--- Start DOCUMENT ---

State #12 North Dakota

After our late evening, it took us a little bit to get going but we finally made it to North Dakota.

We got behind a military convoy. We are so thankful for the men and women who serve our country! They can take up all the road they need; you will hear no complaints from us. Just kidding, they were in the process of passing us when I snapped the picture.

The first thing we noticed as we crossed the state line was that it immediately went from cattle ranches back to farms; back to corn, wheat, and soybean.

We stopped in Bowman and Grazers Burgers was the highest rated place in the small town. So burgers it was. When I saw that the Green Cow was a North Dakota “tradition” on the menu, I knew what I had to order. It was good, if you like green olives, and I do.

--- End DOCUMENT ---
--- Start GIVEN INFORMATION ---

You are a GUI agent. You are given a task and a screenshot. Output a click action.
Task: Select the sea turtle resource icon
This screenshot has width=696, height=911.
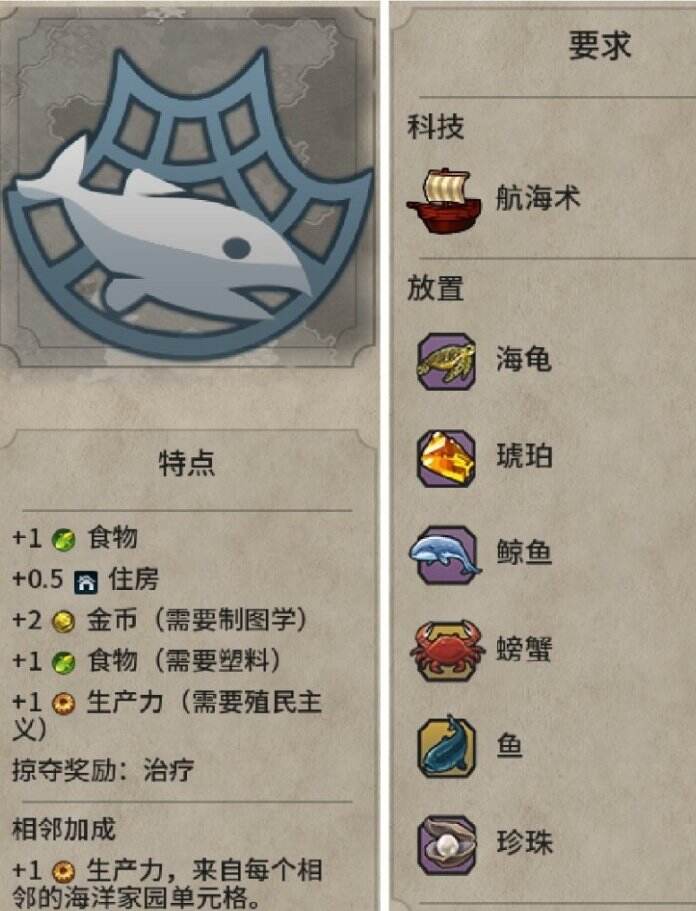pyautogui.click(x=446, y=361)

--- End GIVEN INFORMATION ---

TASK STATEMENT: In the North Dakota travel post above, which restaurant did the travelers eat at in Bowman?

RESPONSE TO THE EXERCISE: Grazers Burgers